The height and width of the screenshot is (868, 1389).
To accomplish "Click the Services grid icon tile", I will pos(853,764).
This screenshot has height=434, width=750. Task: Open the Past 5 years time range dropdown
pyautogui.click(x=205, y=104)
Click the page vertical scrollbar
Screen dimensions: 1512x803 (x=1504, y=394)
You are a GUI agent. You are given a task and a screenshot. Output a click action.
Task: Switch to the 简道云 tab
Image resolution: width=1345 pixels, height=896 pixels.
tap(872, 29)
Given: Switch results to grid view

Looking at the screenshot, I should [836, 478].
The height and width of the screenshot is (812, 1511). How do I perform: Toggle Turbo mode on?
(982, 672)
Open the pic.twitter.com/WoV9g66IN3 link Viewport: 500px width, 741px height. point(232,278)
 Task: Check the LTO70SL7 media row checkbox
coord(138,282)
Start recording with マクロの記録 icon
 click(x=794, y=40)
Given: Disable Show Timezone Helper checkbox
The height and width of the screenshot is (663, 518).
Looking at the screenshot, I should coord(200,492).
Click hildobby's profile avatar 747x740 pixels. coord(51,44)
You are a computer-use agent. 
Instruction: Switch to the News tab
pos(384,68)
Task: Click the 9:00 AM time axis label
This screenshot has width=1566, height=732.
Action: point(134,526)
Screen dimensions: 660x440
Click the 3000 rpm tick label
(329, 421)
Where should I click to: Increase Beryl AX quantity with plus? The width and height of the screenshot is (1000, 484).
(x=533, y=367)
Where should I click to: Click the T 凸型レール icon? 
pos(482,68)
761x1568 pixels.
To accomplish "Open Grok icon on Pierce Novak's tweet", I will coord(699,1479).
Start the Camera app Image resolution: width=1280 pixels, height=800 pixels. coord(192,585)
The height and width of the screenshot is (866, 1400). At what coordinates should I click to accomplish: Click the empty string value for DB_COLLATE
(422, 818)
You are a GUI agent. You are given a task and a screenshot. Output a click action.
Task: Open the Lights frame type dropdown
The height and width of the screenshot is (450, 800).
===============
### WHAT THE EXERCISE ASKS
Copy the items verbatim, from the line containing "Click hildobby's profile" through the end of the items.

### WRITTEN ANSWER
Click hildobby's profile avatar 747x740 pixels. coord(51,44)
You are a computer-use agent. 
Instruction: Switch to the News tab
pos(384,68)
Task: Click the 9:00 AM time axis label
This screenshot has width=1566, height=732.
Action: point(134,526)
Screen dimensions: 660x440
Click the 3000 rpm tick label
(329, 421)
Where should I click to: Increase Beryl AX quantity with plus? The width and height of the screenshot is (1000, 484).
(x=533, y=367)
Where should I click to: Click the T 凸型レール icon? 
pos(482,68)
761x1568 pixels.
To accomplish "Open Grok icon on Pierce Novak's tweet", I will coord(699,1479).
Start the Camera app Image resolution: width=1280 pixels, height=800 pixels. coord(192,585)
The height and width of the screenshot is (866, 1400). At what coordinates should I click to accomplish: Click the empty string value for DB_COLLATE
(422, 818)
You are a GUI agent. You are given a task and a screenshot. Output a click action.
Task: Open the Lights frame type dropdown
The height and width of the screenshot is (450, 800).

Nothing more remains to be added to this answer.